Perspective sur la latinité des diplômes des rois mérovingiens. – Dans ce domaine, l’hypothèse de la décadence du latin mérovingien se révèle absolument incapable de juger (ou de condamner) la latinité des diplômes royaux des mérovingiens. Ce genre est particulièrement soumis à l’exigence de clarté linguistique, un fait déjà explicitement signalé par le père de l’érudition diplomatique, Jean Mabillon (De re diplomatica II). C’est seulement par ce moyen que les chartes peuvent remplir leur fonction de garantir une contrainte juridique. Pour cette raison, il faut supposer – comme l’a déjà fait l’école de H. F. Mueller – qu’elles reflètent aussi de manière relativement fidèle la culture linguistique des scribes, aussi bien que des destinataires, des temps mérovingiens. Au reste, il faut admettre que – même si on les soumet aux critères d’une norme linguistique classiciste – ces textes ne sont pas si « mauvais ». Ainsi, la flexion verbale est souvent maintenue, les « erreurs » se limitant en général au domaine de la flexion nominale, ce qui ne nuit que peu à la compréhension du texte.
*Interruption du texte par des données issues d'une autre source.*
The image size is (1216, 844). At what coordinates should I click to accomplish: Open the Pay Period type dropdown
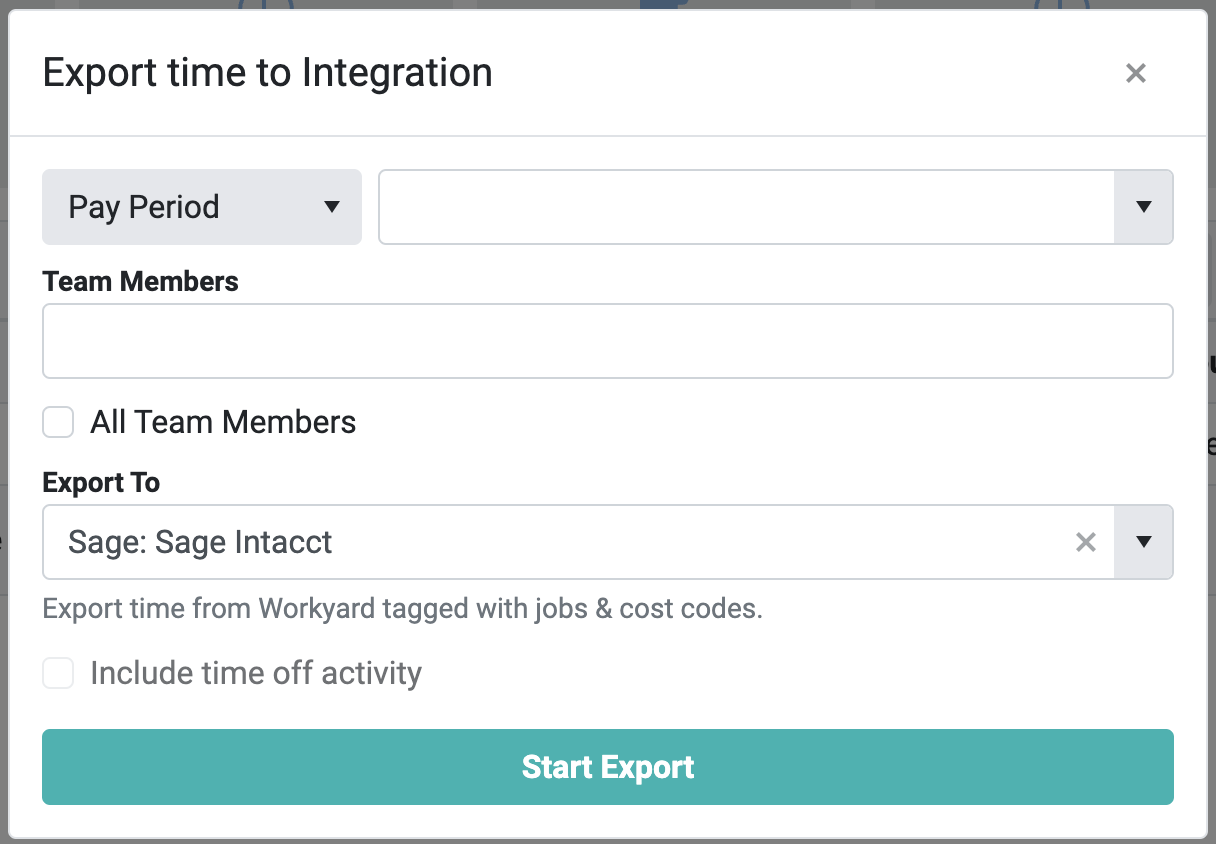[201, 207]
Par des opérations relativement simples, on peut transposer le texte des chartes d’un état « défectueux » à un niveau linguistiquement « correct ». Pour illustrer ce processus, j’ai confronté deux versions différentes d’un diplôme mérovingien, qui nous a été transmis en original. L’étude du diplôme prouve que, selon toute apparence, la chancellerie mérovingienne a été capable de maîtriser, dans le domaine linguistique, des faits décidément compliqués en s’exprimant à un niveau de latin relativement élevé (si on laisse de côté les déviations de caractère strictement orthographique). Même dans des cas où l’on ne pouvait se servir de formules ou d’éléments préexistants, comme il était d’usage lors de confirmations de droits de propriété, de donations ou d’actes de dernière volonté, c’est un texte clair et compréhensible qui se présente – même à nos yeux et à nos oreilles habitués aux normes classiques.